How to complete this task: Keeping each word and mark in place, write out the full listing once more.

Records shown:
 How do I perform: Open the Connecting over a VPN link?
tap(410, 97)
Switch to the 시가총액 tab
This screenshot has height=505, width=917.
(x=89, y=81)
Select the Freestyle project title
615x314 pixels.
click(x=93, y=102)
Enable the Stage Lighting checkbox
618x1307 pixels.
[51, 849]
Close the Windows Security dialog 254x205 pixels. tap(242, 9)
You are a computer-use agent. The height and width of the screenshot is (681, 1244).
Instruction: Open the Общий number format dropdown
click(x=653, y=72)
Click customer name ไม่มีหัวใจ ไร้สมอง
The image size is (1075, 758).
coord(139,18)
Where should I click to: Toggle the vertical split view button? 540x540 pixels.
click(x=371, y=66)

Finished exercise:
 How do I perform: Open the Connecting over a VPN link?
tap(410, 97)
Switch to the 시가총액 tab
This screenshot has height=505, width=917.
(x=89, y=81)
Select the Freestyle project title
615x314 pixels.
click(x=93, y=102)
Enable the Stage Lighting checkbox
618x1307 pixels.
[51, 849]
Close the Windows Security dialog 254x205 pixels. tap(242, 9)
You are a computer-use agent. The height and width of the screenshot is (681, 1244).
Instruction: Open the Общий number format dropdown
click(x=653, y=72)
Click customer name ไม่มีหัวใจ ไร้สมอง
The image size is (1075, 758).
coord(139,18)
Where should I click to: Toggle the vertical split view button? 540x540 pixels.
click(x=371, y=66)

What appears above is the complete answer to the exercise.